**TASK INSTRUCTIONS:**
1/ In the text on M&A advisor fees, what percentage does the Double Lehman formula apply to the third million?
2/ Reproduce word for word the part of the text on M&A advisor fees that opens with the words containing "A broker who works" and closes with "on straight commission.".
3/ Resume the text on M&A advisor and business broker fees after its last sentence.

Fees for Mid-Sized Businesses Priced from $5 Million to $100 Million (M&A)

  • Most M&A advisors charge up-front fees, in addition to a success fee. The up-front fee, usually called a retainer, varies from as small as a few thousand dollars to more than $50,000. Most advisors have a minimum fee in the range of $50,000 to $250,000.
  • The most common fee structures are the Lehman and Double Lehman formulas.
    • Lehman Formula:
      • 5% on the first million, plus
      • 4% on the second million, plus
      • 3% on the third million, plus
      • 2% on the fourth million, plus
      • 1% after that.
    • Double Lehman Formula:
      • 10% on the first million, plus
      • 8% on the second million, plus
      • 6% on the third million, plus
      • 4% on the fourth million, plus
      • 2% after that.
    • There are other variations on the Lehman and Double Lehman models. For example, some M&A advisors may begin at 8% on the first million and level out at 4%.

Factors to Consider When Hiring a Business Broker or M&A Advisor

Does the broker work solely on commission?

Brokers who work solely on commission are disincentivized from spending time. A flat commission model incentivizes a broker to sell your business as quickly as possible with the least amount of effort expended. If you do not want to be rushed, you may be more suited to work with a broker who charges up-front fees in addition to a success fee.

Brokers who work on straight commission must also pad their fees to account for the businesses they take on but do not sell. For example, if the broker has a 40% success rate, the broker must find a way to receive compensation on the 60% of the businesses they do not get paid on.

A broker who works on straight commission may also cause problems with professional advisors or other third parties. Many third parties, such as franchisors, landlords, accountants, attorneys, and financial advisors, are suspect of anyone working on straight commission.

A straight commission structure can also cause bias and misalignment between the owner and the broker. The more time the broker invests in selling your business, the more they will feel the need to recoup their investment. A broker who charges an up-front fee for services will feel this pressure to a much lesser extent, and your interests are more likely to be closely aligned with the broker’s interests.

Does the business broker or M&A advisor charge up-front fees?

Many business brokers claim that “up-front fees are bad” and should be avoided at all costs. Their premise is that “only salespeople who work on straight commission should be trusted,” which we shouldn’t have to tell you is a weak premise at best.

Based on their premise — accountants and attorneys shouldn’t be trusted because they don’t work on straight commission, and car salesmen should be trusted only if they work on commission. Most professionals are fee-based, but due to the nature of an M&A transaction, few business owners would be willing to pay tens or hundreds of thousands of dollars in fees only to have a transaction fail at the last minute. As a result, most M&A advisors charge fees for services along with a success fee on the back end. Many business brokers are slowly migrating to this model as well.

Upfront fees should not be charged if no service is being provided. For example, if a broker requires a $5,000 retainer fee and does not provide any specific service for this fee, then it is not recommended.

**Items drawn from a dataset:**
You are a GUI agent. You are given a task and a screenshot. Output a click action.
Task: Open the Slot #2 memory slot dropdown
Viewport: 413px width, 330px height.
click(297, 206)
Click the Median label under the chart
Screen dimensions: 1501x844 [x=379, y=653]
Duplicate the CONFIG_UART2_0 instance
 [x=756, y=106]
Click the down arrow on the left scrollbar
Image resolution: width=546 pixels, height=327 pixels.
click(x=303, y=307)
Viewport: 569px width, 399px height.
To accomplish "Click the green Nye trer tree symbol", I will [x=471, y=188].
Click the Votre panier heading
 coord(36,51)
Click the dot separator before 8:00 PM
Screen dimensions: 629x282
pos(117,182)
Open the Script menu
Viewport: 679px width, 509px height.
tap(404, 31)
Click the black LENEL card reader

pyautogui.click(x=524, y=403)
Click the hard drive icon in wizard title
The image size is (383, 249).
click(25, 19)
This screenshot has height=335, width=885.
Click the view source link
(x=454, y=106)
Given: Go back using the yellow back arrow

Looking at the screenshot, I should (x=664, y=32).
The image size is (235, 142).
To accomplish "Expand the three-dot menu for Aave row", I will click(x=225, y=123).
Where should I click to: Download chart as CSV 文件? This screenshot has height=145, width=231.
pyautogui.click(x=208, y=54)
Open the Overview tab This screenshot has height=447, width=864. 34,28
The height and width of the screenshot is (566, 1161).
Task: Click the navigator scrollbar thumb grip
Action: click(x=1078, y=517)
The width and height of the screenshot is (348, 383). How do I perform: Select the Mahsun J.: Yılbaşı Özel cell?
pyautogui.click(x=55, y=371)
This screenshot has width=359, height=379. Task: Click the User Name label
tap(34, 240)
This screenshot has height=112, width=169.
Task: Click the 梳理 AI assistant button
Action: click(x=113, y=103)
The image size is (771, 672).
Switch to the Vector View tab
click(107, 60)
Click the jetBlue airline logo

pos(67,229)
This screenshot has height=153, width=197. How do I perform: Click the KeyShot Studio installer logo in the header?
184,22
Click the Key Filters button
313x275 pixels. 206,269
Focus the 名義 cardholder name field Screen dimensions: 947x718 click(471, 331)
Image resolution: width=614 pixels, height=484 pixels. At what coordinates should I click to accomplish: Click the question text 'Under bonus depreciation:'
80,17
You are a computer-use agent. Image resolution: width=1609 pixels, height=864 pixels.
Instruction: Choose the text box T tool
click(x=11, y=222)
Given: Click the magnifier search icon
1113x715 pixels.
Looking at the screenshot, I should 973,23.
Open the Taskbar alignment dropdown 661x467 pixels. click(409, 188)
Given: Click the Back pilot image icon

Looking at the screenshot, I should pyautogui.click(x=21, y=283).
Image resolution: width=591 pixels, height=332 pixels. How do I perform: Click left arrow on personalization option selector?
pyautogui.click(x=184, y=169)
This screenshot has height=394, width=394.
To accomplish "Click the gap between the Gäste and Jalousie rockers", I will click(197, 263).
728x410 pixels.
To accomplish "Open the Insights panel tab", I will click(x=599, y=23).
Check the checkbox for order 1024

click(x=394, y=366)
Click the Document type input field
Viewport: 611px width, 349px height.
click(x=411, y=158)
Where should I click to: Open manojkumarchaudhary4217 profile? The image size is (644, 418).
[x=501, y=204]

**ANSWERS BY TASK:**
1/ 6%

2/
A broker who works on straight commission may also cause problems with professional advisors or other third parties. Many third parties, such as franchisors, landlords, accountants, attorneys, and financial advisors, are suspect of anyone working on straight commission.

3/
However, the truth is that the more experienced the broker, the higher the likelihood they will charge up-front fees, especially if they invest a significant amount of time preparing and packaging a business for sale. It’s also common for M&A brokers to charge large retainer fees, but you never hear anyone saying this is bad. Most M&A advisors invest significant time preparing and packaging a business for sale, and they are therefore reluctant to do so without being paid upfront for their expertise. Most business brokers make the claim that upfront fees are bad and avoid them because they don’t have the processes and staff to provide enough value to justify charging upfront fees. They wouldn’t claim they were bad if they could justify charging them.

Does the broker or investment banker have support staff, or do they do everything on their own?

The most professional brokers and offices have support staff and rely on a team of both internal and external experts. Selling a business is a difficult multi-disciplinary task that requires an enormous amount of skills in disparate areas. The most efficiently operated offices have developed scalable systems for the repeatable elements in the sale process, such as financial analysis, valuation, marketing, packaging, screening buyers, and closing, with each process handled by an expert in that process. The best offices we have seen operate like a surgeon’s office, where the most experienced advisors handle the most complex tasks, while a variety of other staff members deftly execute well-documented and defined processes within a flexible framework.

The size of support staff has an enormous impact on the level of professionalism the broker and their office demonstrates and the quality and efficiency of your transaction. Generally speaking, the more support staff the office has, the higher the skill level of everyone involved. After all, it’s easier to specialize in specific areas than to try and be an expert in all areas.

Are they able to customize their services, or do they have an “all or nothing” service model?

Every business is unique and should be handled as such. Ideally, your advisor should work within a customizable framework, but if all services are 100% customized, the process will become too inefficient. The ideal scenario is hiring a boutique office that exclusively focuses on selling businesses, has an experienced support staff, and also has a customizable framework, such as our 4-Step Process.

What are the terms of their agreement?

Brokers working on commission must recoup their up-front investment of time and will therefore require an exclusive long-term agreement to ensure they have ample opportunity to sell the business on an exclusive basis in order to recapture their up-front investment of time. The only time you will find a broker willing to offer you a non-exclusive agreement is if the broker is inexperienced or if the broker is fee-based, such as with us. If they are fee-based and they are being paid for their services as they are provided, then they will not feel the need to recoup their investment in the form of a long-term exclusive agreement.

Most broker agreements require paying them the full fee if you remove your business from the market (i.e., you change your mind), so be 100% sure you want to sell if such a clause exists. (We do not have this requirement.)

Can they help me with exit planning, or do they only sell businesses?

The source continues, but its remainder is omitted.